El metal es conocido por ser uno de los estilos musicales más brutales de la historia, tanto en su sonido como presentación, factores que lo mantiene normalmente fuera del mainstream o del ojo público al no considerarse de fácil acceso. Eso no quita que, dentro de su historia, no ha contado con ejemplos que buscan suavizar la propuesta al mezclar la música con toques derivados del pop, rap u otros, además de agregar una cuota de humor a su presentación. Ejemplos de esto son bandas como Alestorm, Sabaton, Powerwolf, Glory Hammer y BATTLE BEAST.
Estos últimos son un grupo finlandés que data de 2005, cuando eran descritos con apodos tan estrafalarios como "Judas Priest si Doro fuera la cantante", descripción que inmediatamente llamó mi atención. Lo cierto es que después de escuchar su disco debut Steel y su sucesor Battle Beast es que no pude más que sentir exageradas las comparaciones, aunque era posible advertir el talento de estos músicos, en especial de Noora Louhimo en las voces, quien genuinamente destaca por la potencia de su interpretación. Luego de eso les perdí el rastro ya que, con toda honestidad, no soy fanático de este estilo más radial del metal, pero los años me han vuelto más tolerante, además de que también disfruto de la esquina más AOR del hard rock, por lo que, al enterarme del lanzamiento de su séptima placa titulada Steelbound, lo tomé como una oportunidad de reencontrarme con el conjunto después de tantos años.
El récord puede ser fácilmente separado en dos secciones: aquella que muestra el lado más clásico del heavy metal, con baladas melódicas que se apoyan en un sólido juego de guitarras y vocales como protagonistas, y aquella que edulcora los tonos con un europop más enfocado en los coros con sonidos accesibles para todo tipo de oyentes. The Burning Within, Watch the Sky Fall —estratégicamente ubicados como primer y último tema — y Last Goodbye son parte de esta primera distinción, con un sonido que genuinamente sí me recordó por momentos a grandes como Judas Priest, mientras que en otro rincón tenemos a Here We Are, Steelbound y Angel of Midnight, que apuestan por los teclados, los himnos repetitivos y donde Noora suaviza más su registro con un claro enfoque en reemplazar poder por melodía; destaco especialmente a Steelbound, canción que me hizo pensar en un escenario imaginario en el cual algunos representantes clásicos del pop, como ABBA o Sandra, hubieran decidido buscar una carrera en el hard rock.

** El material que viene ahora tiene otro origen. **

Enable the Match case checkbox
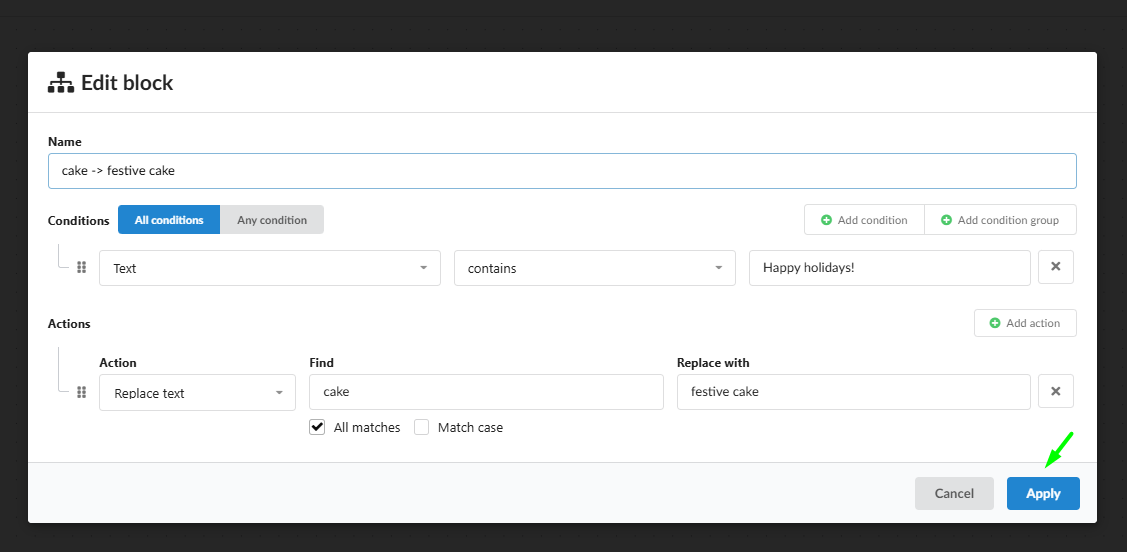This screenshot has height=552, width=1127. click(x=422, y=427)
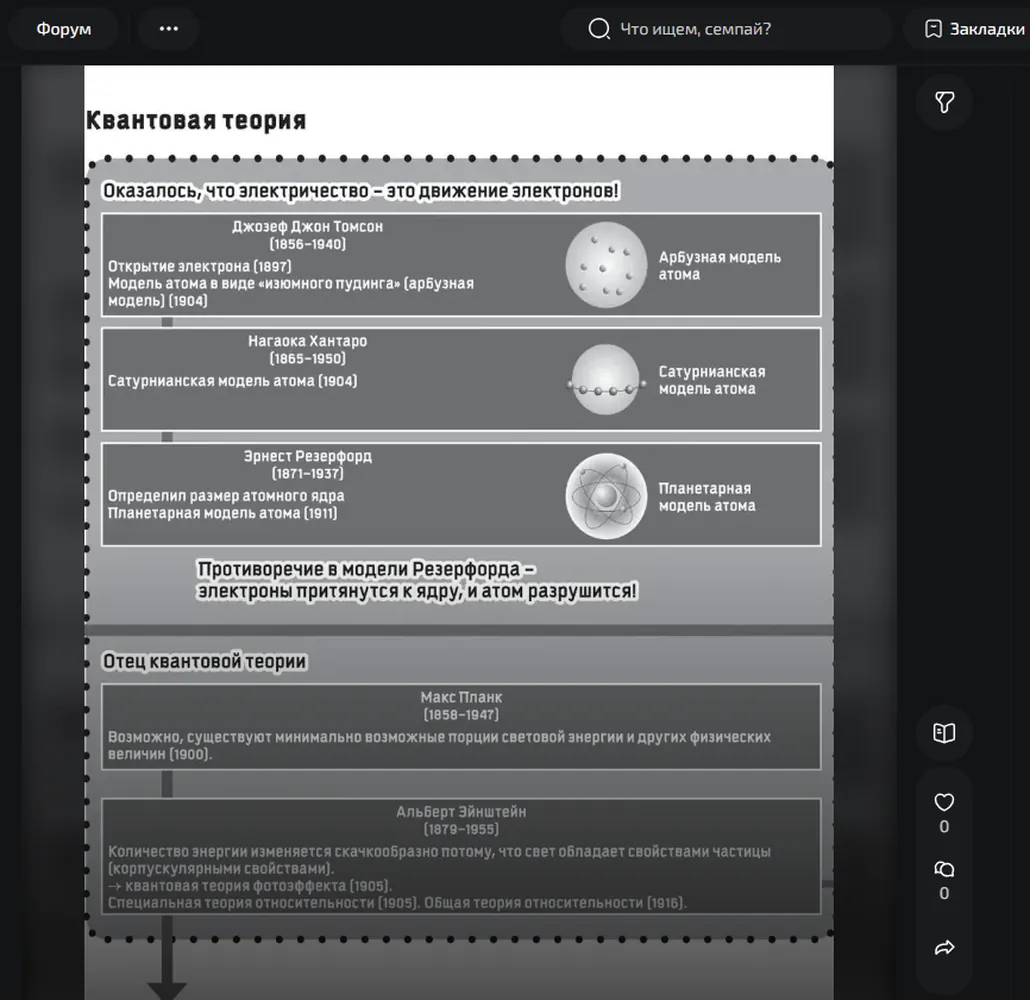Click the like counter under the heart
The image size is (1030, 1000).
click(x=944, y=827)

Por otro lado, estan aquellas melodías que están al medio entre ambas vertientes. The Long Road —instrumental que da paso a la siguiente—, Blood of Heroes y Riders of the Storm son los típicos registros de power metal moderno que podríamos encontrar en cualquier placa de Sabaton y que, gusten o no, son muy populares en la actualidad. Finalmente, tenemos a Twilight Cabaret, que no encaja en absoluto con ningún espacio, al ser un corte que tiene elementos latinos (salsa) y teclados que apuntan al extremo más alejado del metal que presentan, y que no exagero al decir que suena a algo que podría encontrar en un disco de Christina Aguilera. Incluso dentro de este álbum se siente fuera de lugar.
Lo atenuado de este proyecto no se limita solamente a lo musical; las letras tocan temas sobre amores perdidos, creer en ti mismo y la "fuerza" del metal se mueven entre lo genérico y lo insípido, además de contar una portada —a manos de Jan Yrlund— que expele ese desabrido estilo digital con un diseño básico que enseña las dos B de la banda y que es casi idéntica a la composición de No More Hollywood Endings —uno de sus trabajos anteriores—, lo que solo confirma que no existe riesgo alguno a lo largo de los treinta y siete minutos de duración aquí presentes.
Algo me queda totalmente claro después de finalizar este elepé: BATTLE BEAST apostó con todo por ingresar al catálogo de agrupaciones establecidas dentro de la zona más segura del metal y han consolidado fuertemente su posición como un grupo de entrada. Esto no tiene una connotación negativa per se, pero esta decisión también los ata de manos en lo que pueden ofrecer. La producción es de primer nivel, los artistas —especialmente Janne Björkroth, Noora Louhimo y Joona Björkroth— demuestran una gran capacidad en sus distintos labores y hay un par de canciones que son genuinamente interesantes, pero lo cierto es que este material se aleja mucho de lo que busco como fanático. Puedo entender que este tipo de conjuntos son populares y cuentan con una gran camada de fanáticos, por lo que no busco avergonzar de ninguna manera a quienes disfruten de este tipo de material, pero definitivamente pertenezco a aquellos que se inclinan más por la intensidad o brutalidad del género.